Flowchart of the study on influence of the right ventricular lead location in cardiac resynchronization therapy. CRT-D: Cardiac resynchronization therapy-defibrillator; RVOT: Right ventricular outflow tract; ICD: Implantable cardioverter defibrillator.
These 352 patients were divided into the RVMS group with 155 patients (44.0%) and the RVA group with 197 patients (56.0%). The baseline data including ischemic cardiomyopathy, primary prophylaxis, and distribution of left ventricular leads of patients did not have significant differences between the two groups (P > 0.05) [Table 1].
Table 1.
Baseline characteristics of patients with a CRT-D in the RVA and RVMS groups
| Characteristics | RVMS (n = 155) | RVA (n = 197) | Statistics | P |
|---|---|---|---|---|
| Age (years), mean ± SD | 59.9 ± 13.1 | 61.6 ± 11.8 | −1.29* | 0.20 |
| Female, n (%) | 48 (31.0) | 56 (28.4) | 0.20† | 0.60 |
| Ischemic cardiomyopathy, n (%) | 38 (24.5) | 51 (25.9) | 0.09† | 0.77 |
| Primary prophylaxis, n (%) | 104 (67.1) | 128 (65.0) | 0.17† | 0.68 |
| NYHA class, n (%) | ||||
| II | 12 (7.7) | 21 (10.7) | −0.18‡ | 0.86 |
| III | 101 (65.2) | 116 (58.9) | ||
| IV | 42 (27.1) | 60 (30.5) | ||
| LVEF (%), mean ± SD | 26.0 ± 5.2 | 26.0 ± 5.4 | −0.91* | 0.93 |
| LVEDV (ml), mean ± SD | 280.1 ± 81.1 | 280.2 ± 79.3 | −0.05* | 0.96 |
| LVESV (ml), mean ± SD | 208.1 ± 64.8 | 208.8 ± 65.2 | −0.11* | 0.92 |
| QRS duration (ms), mean ± SD | 159.0 ± 25.2 | 154.3 ± 24.4 | 1.73* | 0.08 |
| LBBB, n (%) | 103 (66.5) | 129 (65.5) | 0.04† | 0.85 |
| Diabetes, n (%) | 32 (20.6) | 52 (26.4) | 1.58† | 0.21 |
| Renal failure, n (%) | 26 (16.8) | 39 (19.8) | 0.53† | 0.47 |
| Hypertension, n (%) | 105 (67.7) | 121 (61.4) | 1.51† | 0.22 |
| β-blockers, n (%) | 135 (87.1) | 176 (89.3) | 0.42† | 0.52 |
| ACEI or ARB, n (%) | 130 (83.9) | 172 (87.3) | 0.84† | 0.36 |
| Aldosterone, n (%) | 107 (69.0) | 134 (68.0) | 0.04† | 0.84 |
| Amiodarone, n (%) | 25 (16.1) | 33 (16.8) | 0.02† | 0.88 |
| LV lead position, n (%) | ||||
| ALCV | 24 (15.5) | 38 (19.3) | 1.32† | 0.52 |
| LCV | 90 (58.1) | 115 (58.4) | ||
| PLCV | 41 (26.5) | 44 (22.3) |
Values are presented as mean ± SD or n (%). *Student’s t-test; †Chi-square test; ‡Wilcoxon Mann-Whitney test.

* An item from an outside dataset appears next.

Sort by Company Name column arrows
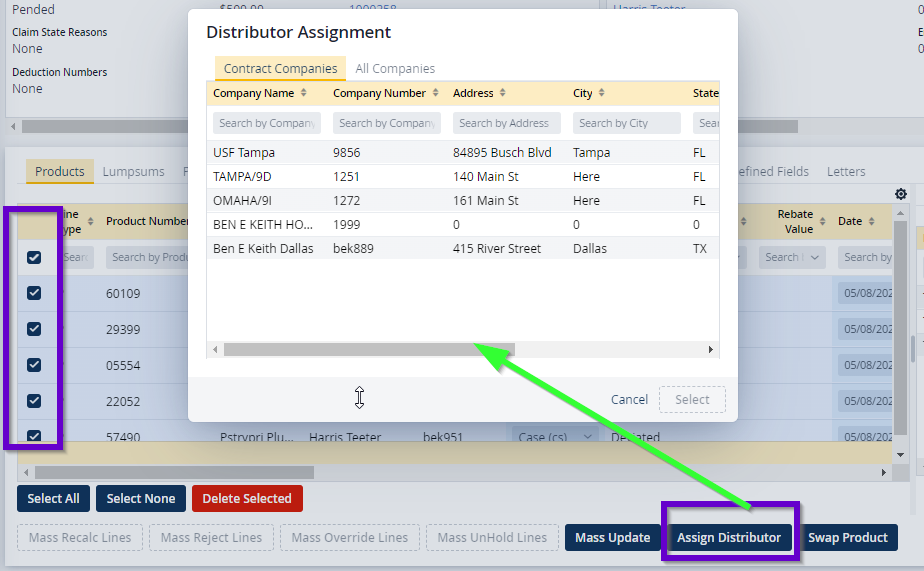This screenshot has width=924, height=571. pos(304,93)
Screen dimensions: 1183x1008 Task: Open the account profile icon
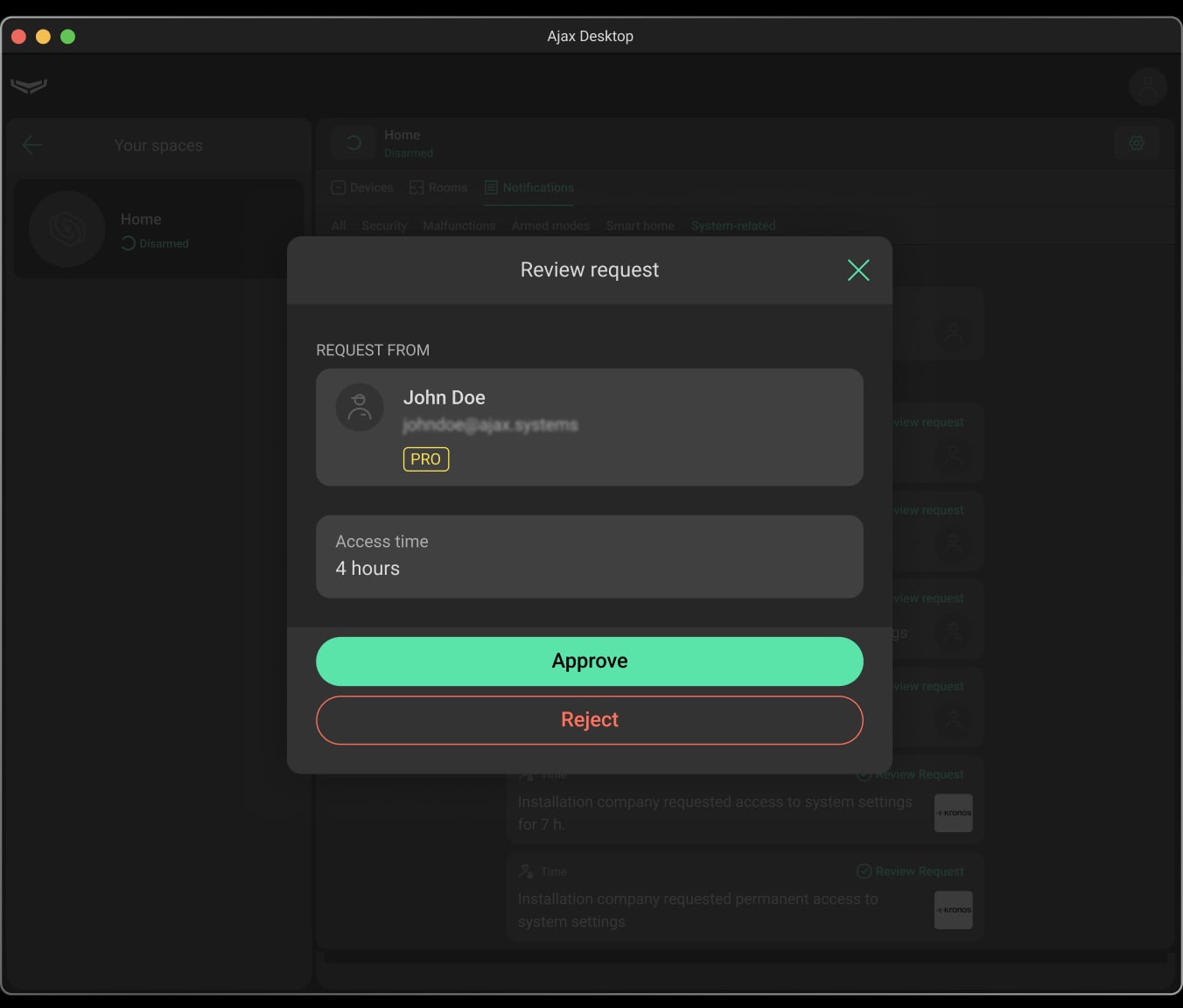click(1147, 87)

NYHA: New York Heart Association; LVEF: Left ventricular ejection fraction; LVEDV: Left ventricle end-diastolic volume; LVESV: Left ventricle end-systolic volume; LBBB: Left bundle branch block; ACEI: Angiotensin-converting enzyme inhibitor; ARB: Angiotensin receptor blocker; ALCV: Anterolateral cardiac vein; LCV: Lateral cardiac vein; PLCV: Posterolateral cardiac vein; SD: Standard deviation; CRT-D: Cardiac resynchronization therapy-defibrillator; RVA: Right ventricular apical; RVMS: Right ventricular middle septum; LV: Left ventricular.
Effect of right ventricular lead position on VTA and mortality
Twelve months after implantation, 62.8% of patients had LVEF improvement >10%. The response rates between RVMS group and RVA group were similar (62.6% vs. 62.9%, χ2 = 0.01, P = 0.94). The 2-year VTA-free survival of patients was not significantly different between the two groups, and the mortality between the two groups was similar [Figure 3]. The results of the Cox multivariate analysis suggested that ischemic cardiomyopathy (hazard ratio [HR] = 1.78, 95% confidence interval [CI]:1.25–2.54, P < 0.01), primary prophylaxis (HR = 0.57, 95% CI: 0.41–0.79, P < 0.01), and CRT response (HR = 0.43, 95% CI: 0.31–0.60, P < 0.01) were influencing factors of VTA, whereas the right ventricular lead position did not affect VTA (HR = 0.99, 95% CI: 0.71–1.38, P = 0.94).
Figure 3.
Effect of right ventricular lead position on VTA and mortality in RVMS location (n = 155) and RVA lead location (n = 197). Echocardiography response at 12-month follow-up of in patients with RVMS location vs. RVA lead location, *P > 0.05 (a). Survival free of VTA in the RVMS and RVA after 24-month follow-up, unadjusted P = 0.65 (b). Survival free of death in the RVMS and RVA group after 24-month follow-up, unadjusted P = 0.50 (c). LVEDV: Left ventricle end-diastolic volume; LVESV: Left ventricle end-systolic volume; LVEF: Left ventricular ejection fraction; RVMS: Right ventricular middle septum; RVA: Right ventricular apical; VTA: Ventricular arrhythmias.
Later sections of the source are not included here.